La banca newyorkese ha cercato di smentire ogni collegamento tra i tagli e la cosiddetta «Balena di Londra», cioè lo scandalo legato a speculazioni azzardate condotte dal trader Bruno Iksil, che ha portato a una perdita complessiva di 9 miliardi di dollari, oltre che a una umiliazione per tutto il management. «Quei buchi sono stati facilmente coperti», assicurano i collaboratori di Dimon. La riduzione annunciata ieri — dicono — va invece vista nell’ottica delle ristrutturazioni in atto nel settore bancario».

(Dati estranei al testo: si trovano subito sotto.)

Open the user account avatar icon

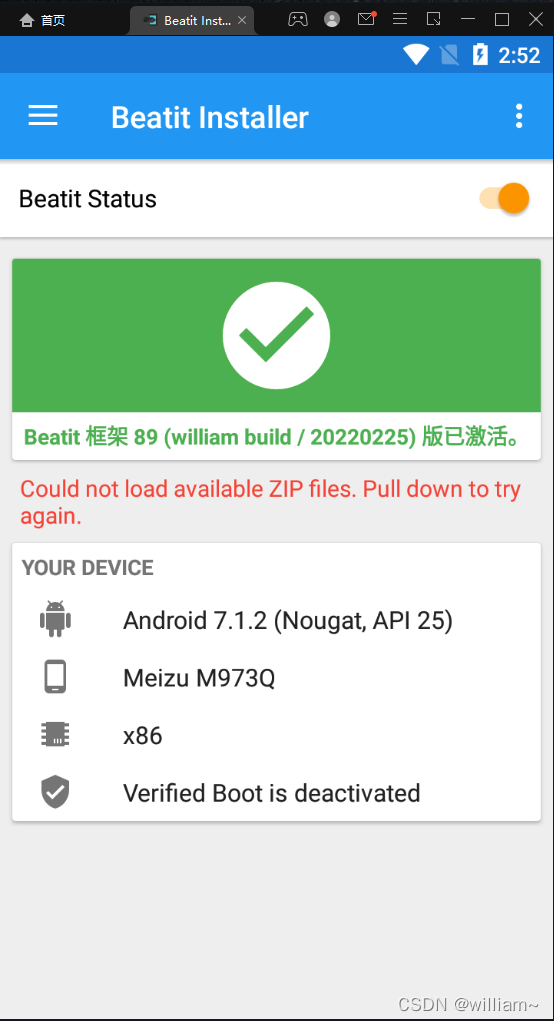(x=332, y=20)
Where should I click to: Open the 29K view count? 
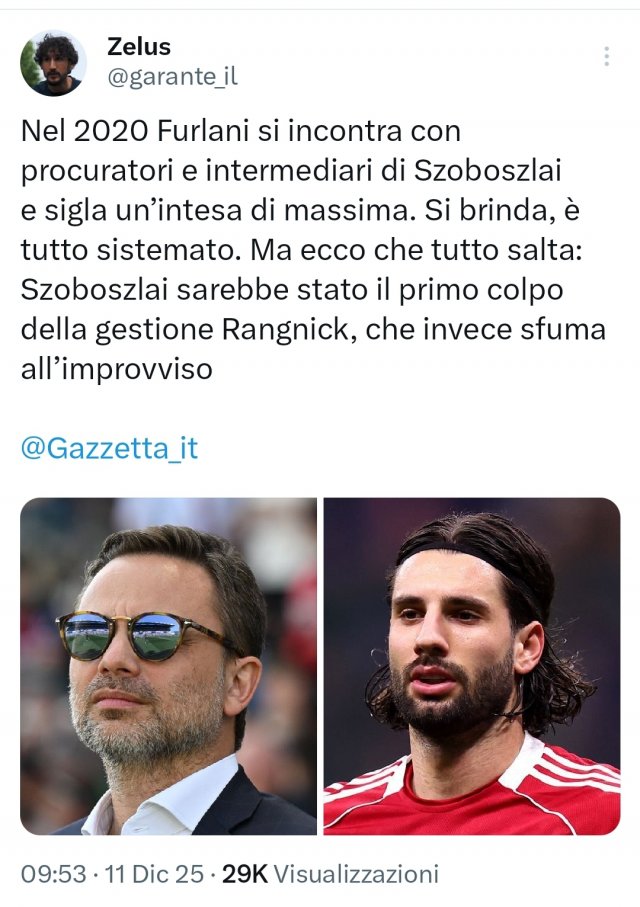click(x=245, y=874)
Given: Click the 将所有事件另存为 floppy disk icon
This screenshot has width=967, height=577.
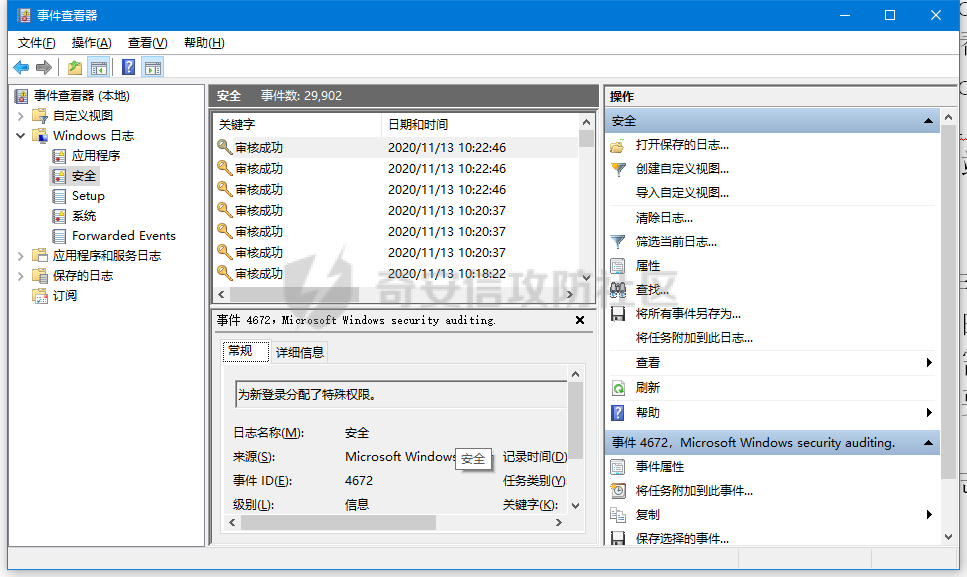Looking at the screenshot, I should click(x=618, y=314).
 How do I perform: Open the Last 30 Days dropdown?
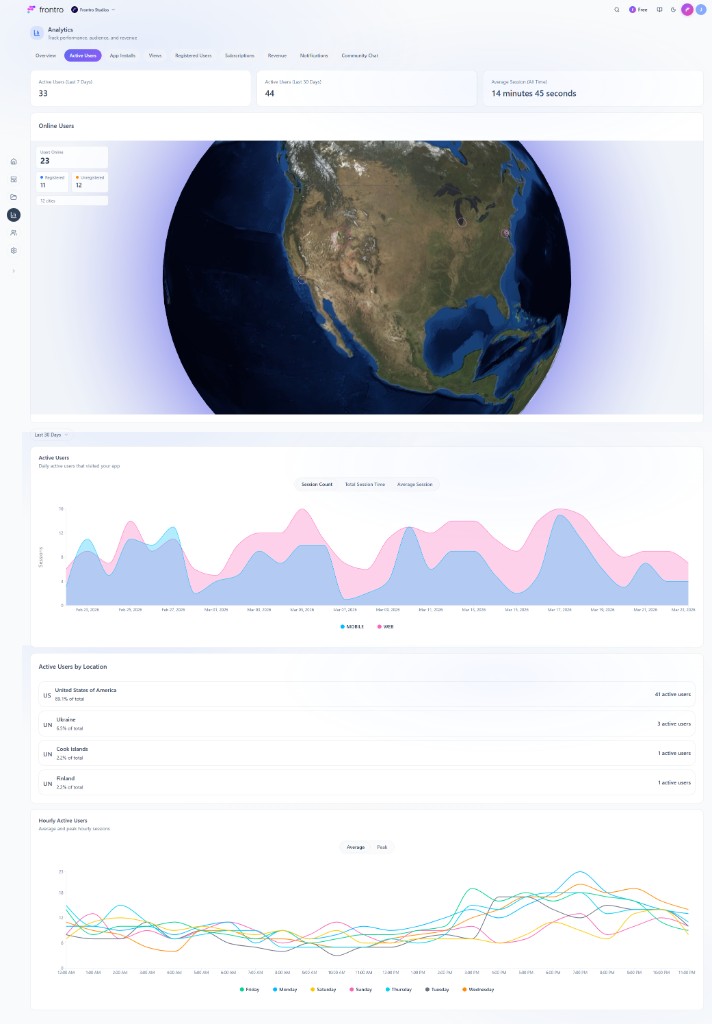click(x=51, y=435)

Travolte nel 2007 dalla bolla dei mutui subprime, le banche americane hanno attraversato anni difficili. Molte hanno chiuso i battenti o sono state vendute a gruppi più forti. Senza l’aiuto della Federal Reserve di Ben Bernanke, molte altre sarebbero saltate. Ma adesso la situazione è più incoraggiante, come ha riferito ieri la Fdic (Federal deposit insurance corporation), l’agenzia federale che assicura i conti correnti. Nell’ultimo trimestre del 2012, grazie ai prestiti e al trading, gli utili netti degli istituti bancari americani sono saliti a 34,7 miliardi di dollari, con un aumento del 37 per cento rispetto allo stesso periodo del 2011.

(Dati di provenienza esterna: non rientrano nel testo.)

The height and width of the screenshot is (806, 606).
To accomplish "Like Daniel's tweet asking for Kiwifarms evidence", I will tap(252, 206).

«Non solo il reddito delle banche è aumentato negli ultimi tre anni», ha commentato Martin Grienberg, presidente del Fdic, «ma negli ultimi due è migliorata anche la qualità dei loro asset e negli ultimi dodici mesi gli istituti hanno incrementato i prestiti e sostenuto così la ripresa dell’economia americana».
Uscita dalla crisi più solida rispetto ad altre concorrenti, la JP-Morgan ha aumentato nel 2012 il volume dei prestiti del 10 per cento e conta ora 259mila dipendenti in tutto il mondo. Con una mossa controcorrente, ha anche continuato ad aggiungere nuove filiali al suo network, che ormai ne conta 5614 e crescerà di altri cento nell’anno in corso. Ma per aumentare la redditività Dimon punta adesso a diminuire il numero di addetti agli sportelli, privilegiando invece attività più proficue come la gestione di portafoglio. Di qui i tagli annunciati ieri, che porteranno a una riduzione di circa il 20 per cento del personale in ogni filiale e del 7,3 per cento del totale dei dipendenti.
La JPMorgan non è la sola a diminuire la forza lavoro nel tentativo di ridurre i costi. Citigroup ha già annunciato 11mila tagli e persino la Goldman Sachs di Lloys Blankfein si prepara a un nuovo round di licenziamenti.